The other thing the patch changes is how update-chain is maintained. In
order to quickly find the root offset while updating a tuple, we now store
the root offset in the t_ctid field of the last tuple in the chain and use
a separate bit to mark end-of-the-chain (instead of relying of t_ctid =
t_self check). That can lead to problems if chains are not maintained or
followed correctly. These changes are in the first patch of the patch
series and if you've any suggestions on how to improve that or solidify
chain following, please let me know. I was looking for some way to hide
t_ctid field to ensure that the links are only accessed via some standard
API.

I think as a developer of the patch, what I would like to know is what can
we do address concerns raised by you? What kind of tests you would like to
do to get confidence in the patch? What I've done so far is to rely on the
existing tests such as regression, isolation and pgbench. After adding
support for system tables, the code gets exercised even more during
regression tests, which is good.

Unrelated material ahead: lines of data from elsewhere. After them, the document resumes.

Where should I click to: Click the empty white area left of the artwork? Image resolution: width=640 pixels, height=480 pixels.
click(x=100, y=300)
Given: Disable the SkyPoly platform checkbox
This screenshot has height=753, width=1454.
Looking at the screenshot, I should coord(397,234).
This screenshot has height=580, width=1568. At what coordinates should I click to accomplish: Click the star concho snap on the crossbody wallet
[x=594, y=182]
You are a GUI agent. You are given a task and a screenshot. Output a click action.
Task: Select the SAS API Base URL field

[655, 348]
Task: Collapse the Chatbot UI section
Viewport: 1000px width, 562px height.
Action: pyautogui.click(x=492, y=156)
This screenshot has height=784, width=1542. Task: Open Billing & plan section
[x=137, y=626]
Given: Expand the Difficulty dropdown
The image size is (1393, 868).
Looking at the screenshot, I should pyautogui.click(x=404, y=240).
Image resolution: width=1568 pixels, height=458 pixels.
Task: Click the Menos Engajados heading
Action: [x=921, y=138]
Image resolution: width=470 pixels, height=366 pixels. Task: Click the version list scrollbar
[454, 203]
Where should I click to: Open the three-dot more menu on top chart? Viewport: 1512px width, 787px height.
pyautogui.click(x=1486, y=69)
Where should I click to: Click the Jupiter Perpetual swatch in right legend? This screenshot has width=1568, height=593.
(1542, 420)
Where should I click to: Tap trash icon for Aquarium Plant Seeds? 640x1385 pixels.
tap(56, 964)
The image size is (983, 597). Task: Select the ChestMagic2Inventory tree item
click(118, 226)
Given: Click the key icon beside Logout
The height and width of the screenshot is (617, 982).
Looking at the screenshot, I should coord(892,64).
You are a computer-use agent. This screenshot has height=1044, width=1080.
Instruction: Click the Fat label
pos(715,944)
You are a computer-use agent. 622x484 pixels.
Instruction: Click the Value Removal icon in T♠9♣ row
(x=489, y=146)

I also performed a few tests where I would
turn sequential scan off and then run "make installcheck" and compare
regression diffs between master and patched code. That helps because the
index access paths are used even more often. I did not find any bugs in
those tests.

My favourite test during HOT development was to run pgbench with large
number of clients and periodically check for data consistency while tests
are running, by comparing sum(tbalance), sum(bbalance) and sum(abalance)
values. I'm yet to do that kind of test with WARM because that would
require a slightly different test setup (more indexes and more update
statements), but I intend to do those tests too. I have also started
writing regression test cases which could lead to some corner cases and
share them for inclusion irrespective of WARM.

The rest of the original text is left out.